I've seen those bad boys in better condition for five USD.....I don't care howmuch he slashes off that price tag, Get one from a different source. find a better condition and buy that one.


----------



## Actor (Jul 21, 2009)

Mitica100 said:


> It is made by Ricoh, I believe. In any case, stay away from that seller, IMHO he overprices everything. There are going to be more, that's for sure.
> 
> Pretty compact camera, good lens.



The Ricoh 500G looks like it could be the same camera.  There are two for sale on eBay now, both from this same seller and both similarly overpriced. 

I assume that when you say "There are going to be more" you mean more from this same seller!


----------



## Battou (Jul 21, 2009)

Actor said:


> I assume that when you say "There are going to be more" you mean more from this same seller!

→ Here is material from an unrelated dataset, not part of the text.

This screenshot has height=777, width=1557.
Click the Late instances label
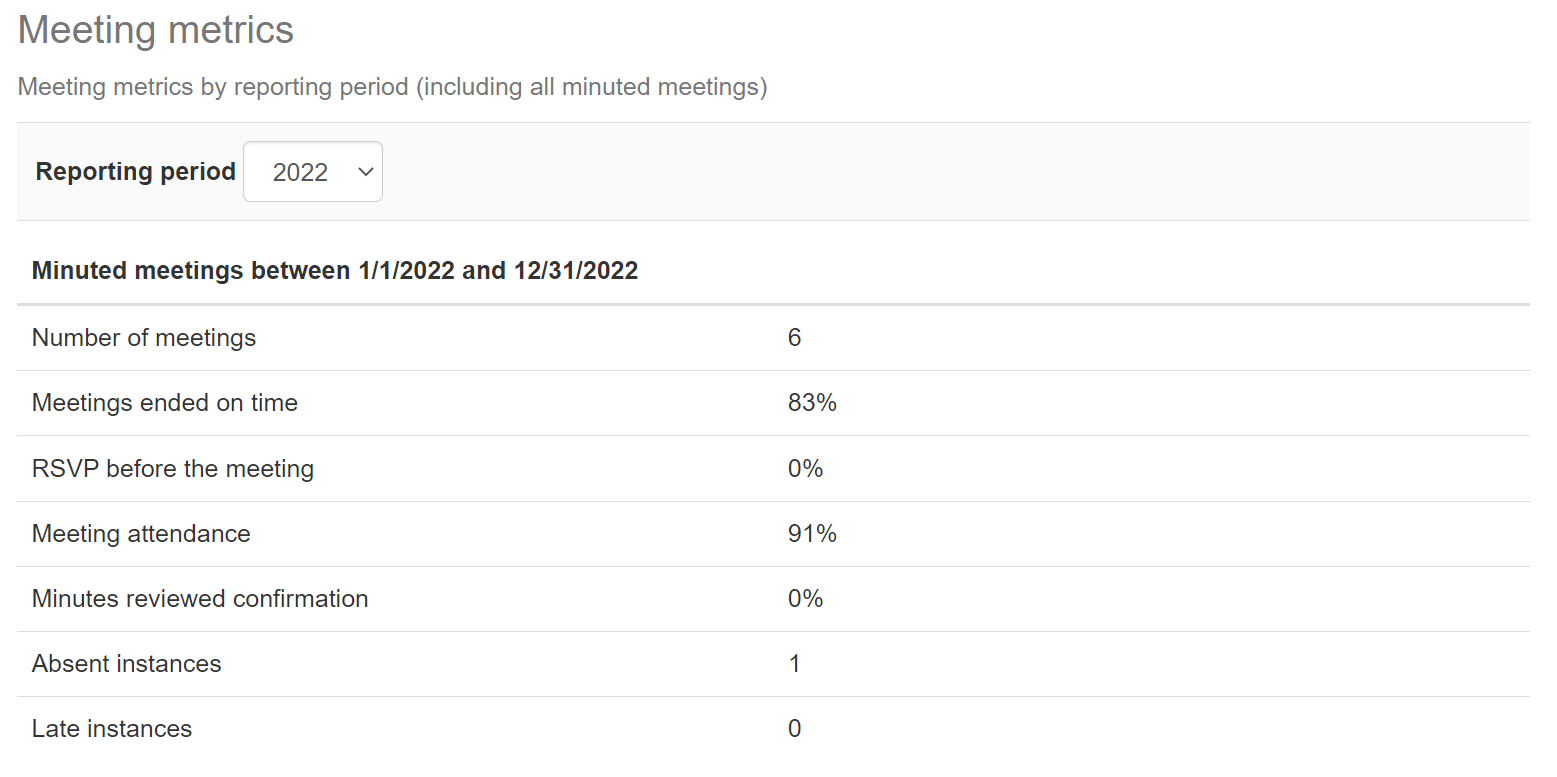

Not sure if you are being sarcastic or not but, what he means is that it's a camera that only holds value to select collectors, so nine times out of ten when some one cleans out their attic, garadge or closet and finds one, it'll hit the auction block.


----------



## Mitica100 (Jul 21, 2009)

Actor said:


> The Ricoh 500G looks like it could be the same camera.



That is correct!


----------



## compur (Jul 21, 2009)

The Sears camera and the 500G do look like they could very well be the 
same camera. If that's true, make sure that the light seal foam on the 
camera's film door is in good condition before buying one. 

The 500G has a lot of foam on the door and when it goes bad (as it almost
surely has by now) it makes a real mess. It's quite a project to replace it.


----------



## c.cloudwalker (Jul 21, 2009)

Actor said:


> Where do you find the 8.5 rating?  And what does an 8.5 rating mean?  His feedback is 92% positive out of some 2000 in the last year.  You can't please everyone.



Towards the end of his description of the item: "This item is in OK shape, superficial wear, everything is functioning 
and in working order, fair inside and out, I would rate it a 8½ 
This is a NICE piece, and it is priced to sell !"


8.5 out of 10. To me, it should be in better condition then what the photos are showing.

As for his feedback rating (which is 99.2 % positive btw) you need to look at what it is he is selling, why people are buying such things, etc.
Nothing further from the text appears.